The fire forced the evacuation of more than 6,000 people and destroyed 60 homes and cottages as well as 150 other structures. The man faces charges of lighting a fire on privately owned land without the owner’s permission, failing to make reasonable efforts to prevent the spread of a fire, and leaving a fire unattended.

The Shelburne County RCMP detachment told The Epoch Times that it initiated an in-depth criminal investigation into the fire but determined from the gathered evidence that the incident “did not meet the threshold for criminal charges, concluding our file.”

Provinces Investigating Fires 

Back in June 2023, Alberta Premier Danielle Smith said her government would bring in outside arson investigators to investigate a string of wildfires that had no known cause, saying she was “very concerned that there are arsonists.”

The premier’s comments came a month after a man was charged with 10 counts of arson following a series of wildfires and blazes in and around Cold Lake, Alberta, according to the RCMP.

Other provinces have also indicated they will be investigating cases of arson if and when they arise.

The B.C. Wildfire Service estimates that 50 fires from 2023, or about 2.2 percent, could be attributed to arson or suspicious activity.
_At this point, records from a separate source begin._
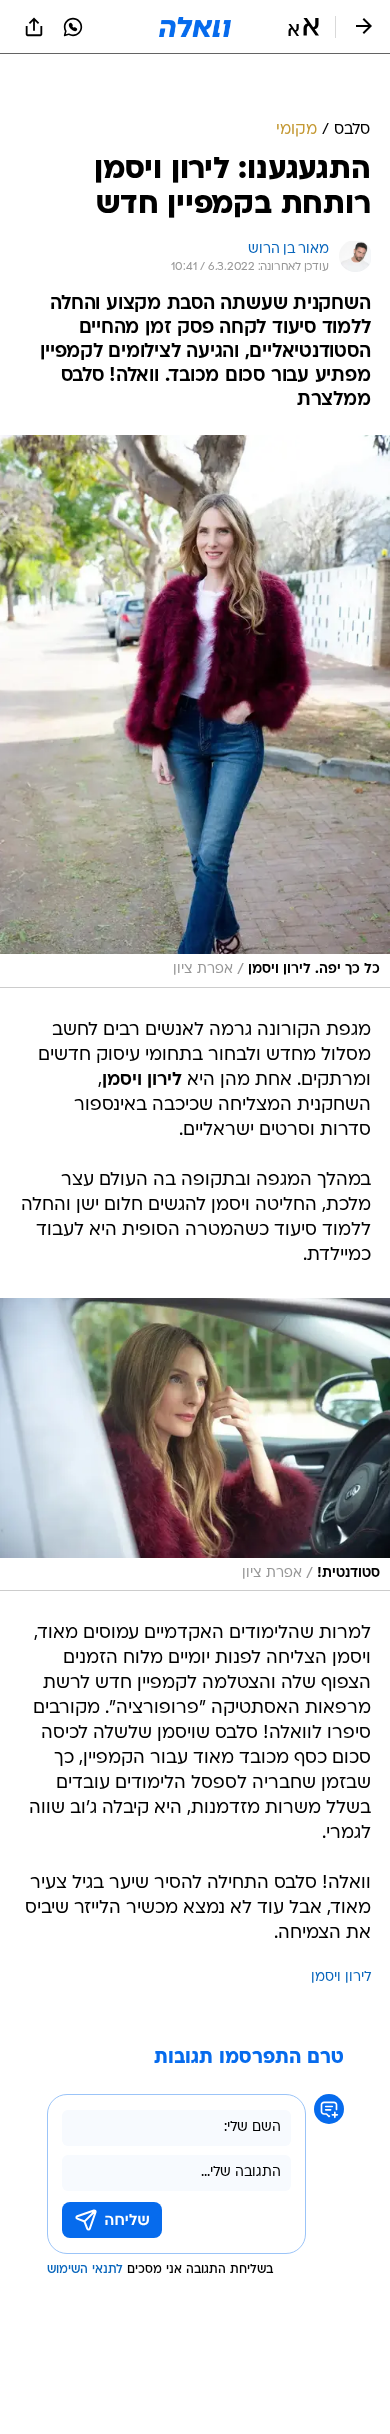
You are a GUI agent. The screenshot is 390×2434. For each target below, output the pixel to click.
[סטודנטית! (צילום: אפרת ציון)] (195, 1445)
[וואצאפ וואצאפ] (73, 27)
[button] (303, 27)
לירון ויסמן (341, 1977)
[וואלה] (195, 27)
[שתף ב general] (34, 27)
It told The Epoch Times that natural resources officers in the Ministry of Forests investigate human-caused wildfires, and if they determine it was started under suspicious or criminal circumstances, “the RCMP may assist, become formally involved, or may inherit the investigation altogether.”

The Nova Scotia RCMP also told The Epoch Times that it had in September 2023 concluded its investigation into the Tantallon fire in suburban Halifax earlier that year and provided the gathered information to the provincial Department of Natural Resources and Renewables.

The detachment found that with the Tantallon fire, which destroyed an estimated 200 homes or structures in May 2023, there was “no information to suggest the cause was due to negligence or criminal matter.”

The Saskatchewan RCMP said that while its database does not allow officers to search arson files by fire types, based on a “preliminary search of arsons under current investigation and speaking with police officers that would investigate such files, we are not aware of ongoing arson investigations related to forest fires in 2023.”

The Canadian Press contributed to the report.